[About this task] The entries are to be printed again word for word, but no picture may appear.

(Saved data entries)
Content starts

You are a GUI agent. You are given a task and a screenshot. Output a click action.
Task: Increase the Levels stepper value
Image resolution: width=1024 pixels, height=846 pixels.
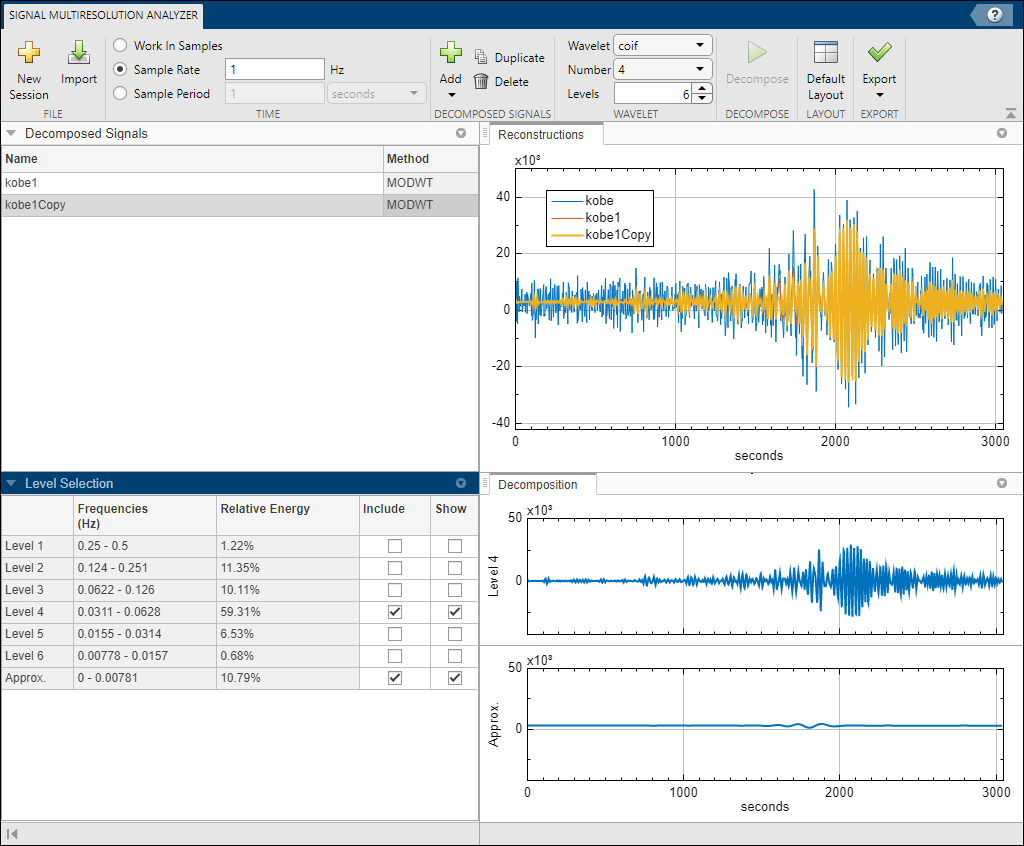702,89
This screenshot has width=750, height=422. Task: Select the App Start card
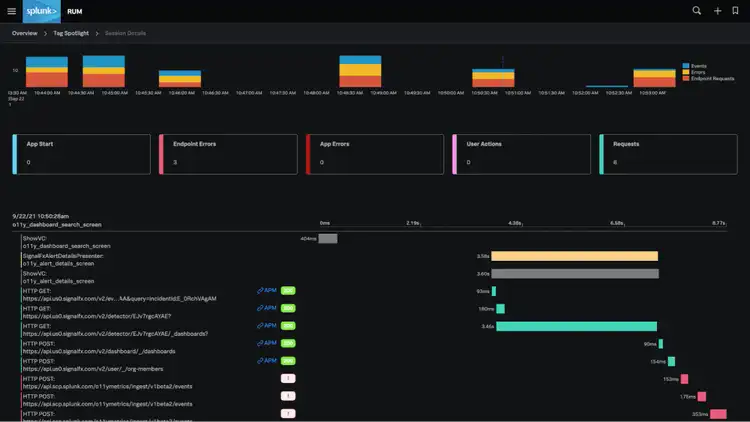point(81,155)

Content ends

[Task response]
You are a GUI agent. You are given a task and a screenshot. Output a click action.
Task: Increase the Levels stepper value
Image resolution: width=1024 pixels, height=846 pixels.
702,89
This screenshot has width=750, height=422. Task: Select the App Start card
point(81,155)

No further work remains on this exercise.